- [TESTO ESTRATTO]:

---+---

La buona meteorologia: intervista ad Andrea Corigliano

Spezzino di 40 anni, Andrea Corigliano, laureato in fisica a Genova e specializzatosi a Bologna in fisica dell’atmosfera e meteorologia, ci racconta il suo percorso formativo e come sta combattendo per riportare al centro dell’attenzione pubblica una corretta informazione meteorologica.

Dopo un biennio, 2012-2014, passato al fianco del Colonello Mario Giuliaccia presso il suo centro meteo di Milano, Andrea Corigliano dal 2015 insegna presso istituti superiori matematica, fisica e meteorologia. Negli ultimi anni sta scrivendo una collana, di otto volumi, (ad oggi ne sono pubblicati 4, il prossimo sarà disponibile a giorni, nda) Meteorologia, con cui spiega i fenomeni fisici che caratterizzano l’atmosfera e come si crea una previsione metereologica.

Come è nata la tua passione per la meteorologia?

È nata da bambino, in età scolare. Probabilmente la scintilla è scoccata con la nevicata del gennaio del 1985 che avvolse in un candido manto bianco anche la città della Spezia, dove abito. Da quel momento le previsioni del tempo, allora condotte dal Generale Andrea Baroni e dal dott. Guido Caroselli, sono diventate il mio programma preferito. Ricordo che passavo i pomeriggi a disegnare sulle cartine dell’Europa e dell’Italia, ricalcate con la carta carbone, le isobare, i fronti perturbati, i centri di alta e di bassa pressione e le icone meteo per poi ripetere la previsione ascoltata in TV ai miei genitori e a chi veniva a trovarci a casa. Dovevamo tutti passare dal mio… “buonasera”.ù

Come si diventa meteorologo?

Il meteorologo è, prima di tutto, un fisico dell’atmosfera perché le dinamiche del tempo rispondono a ben precise leggi fisiche che devono essere conosciute. La laurea in Fisica è quindi il primo passo da compiere per raggiungere questo traguardo. Poi bisogna specializzarsi in Meteorologia e infine, se si vuole svolgere la professione di meteorologo previsore, fare anche tanta pratica. Io posso dire di essere capitato nel periodo in cui ho potuto intraprendere questo percorso frequentando prima l’Università di Genova e poi l’Università di Bologna. Oggi, dopo un periodo di stallo, i corsi universitari che forniscono la preparazione idonea a svolgere questa professione sono stati di nuovo aperti: per esempio a Torino, Trento, Bologna, L’Aquila, Roma e Napoli sono attive lauree triennali e/o magistrali in questo settore scientifico.

Bombe d’acqua”, “uragani” e altri termini sensazionalistici. Quanto si sta perdendo nella meteorologia a vantaggio di uno show?

---+---

- [VOCI FORNITE]:
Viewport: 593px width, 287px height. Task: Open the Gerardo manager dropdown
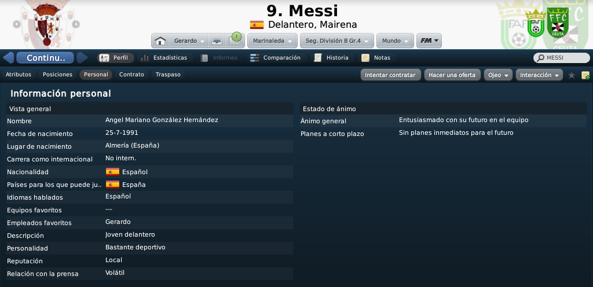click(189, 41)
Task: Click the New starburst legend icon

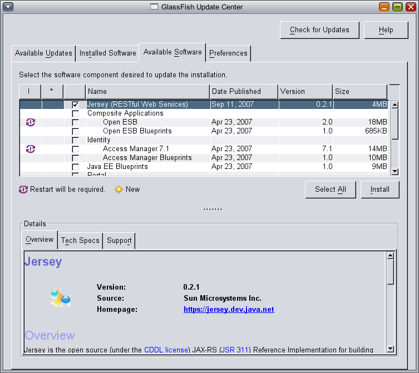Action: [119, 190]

---+---

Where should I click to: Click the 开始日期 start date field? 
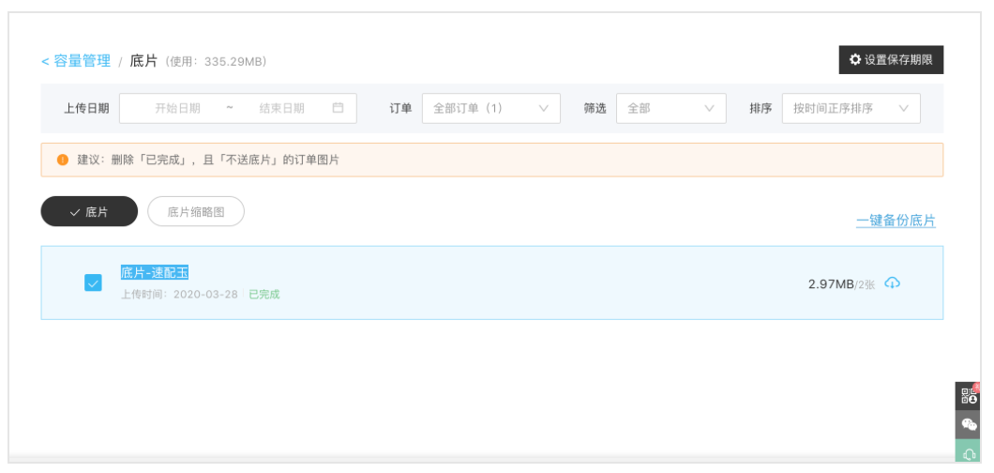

---+---

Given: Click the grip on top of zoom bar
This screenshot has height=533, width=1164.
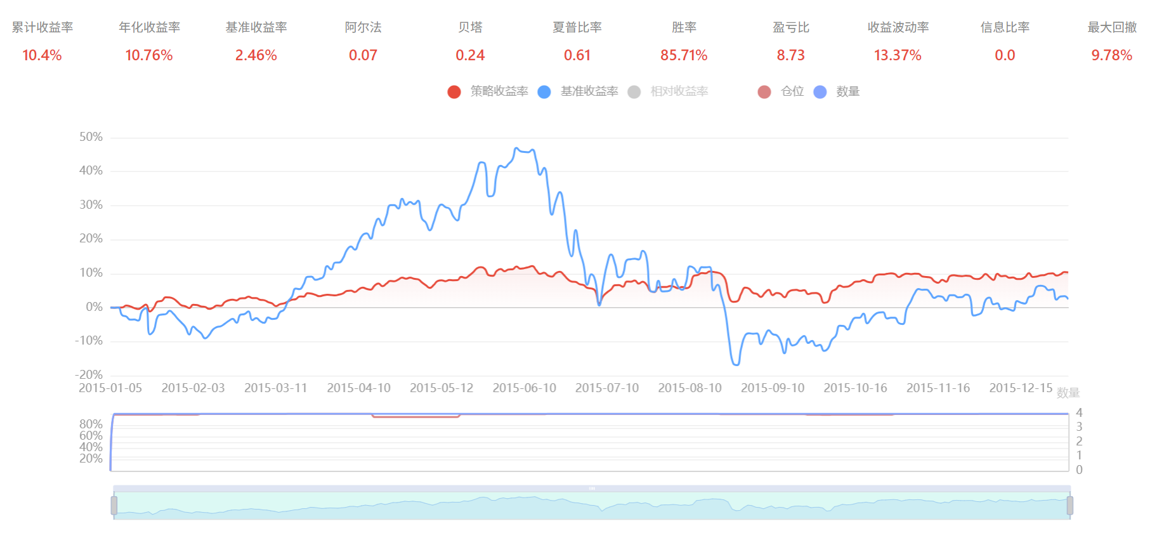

---+---

- [CONSEGNA 1]: Secondo l'intervista ad Andrea Corigliano, quale evento avrebbe acceso la sua passione per la meteorologia?
- [CONSEGNA 2]: Prosegui l'intervista ad Andrea Corigliano a partire dal punto in cui il testo si interrompe.
Le voci non hanno alcun legame con l'intervista ad Andrea Corigliano.

- [ESITO DEL COMPITO 1]: La nevicata del gennaio 1985, che coprì di bianco anche la città della Spezia.

- [ESITO DEL COMPITO 2]:
Si sta perdendo tutta la sua essenza scientifica, fatta di rigore e di semplicità. La meteorologia non ha bisogno di essere urlata per tenere incollato l’utente alla notizia. Il problema gira sempre attorno alla mancanza di cultura in questo campo: dal momento che la conoscenza è latitante, ci cerca di attirare il lettore agendo sulla sua sfera emotiva. Se io dico che arriva un “nubifragio”, nessuno mi ascolta. Se al posto di “nubifragio”, che è il termine scientificamente corretto, uso il neologismo “bomba d’acqua”, allora gioco con la paura, l’ansia e la preoccupazione del lettore e la mia notizia si diffonde a macchia d’olio. Si può rendere la meteorologia uno show, ma che sia uno show scientifico! Certo, è più difficile, perché per renderlo tale è necessario semplificare per tutti concetti che sono anche complessi. Bisogna lavorare di più, molto di più rispetto al lancio di una notizia intrisa di sensazionalismo, cioè di un linguaggio che non si addice alla scienza.

Stai scrivendo una bellissima collana scientifica chiamata METEOROLOGIA con cui spieghi in termini rigorosi ma semplici le dinamiche atmosferiche ed il mondo delle previsioni: pensi che la tua campagna verso una sana informazione avrà il merito di svegliare gli animi?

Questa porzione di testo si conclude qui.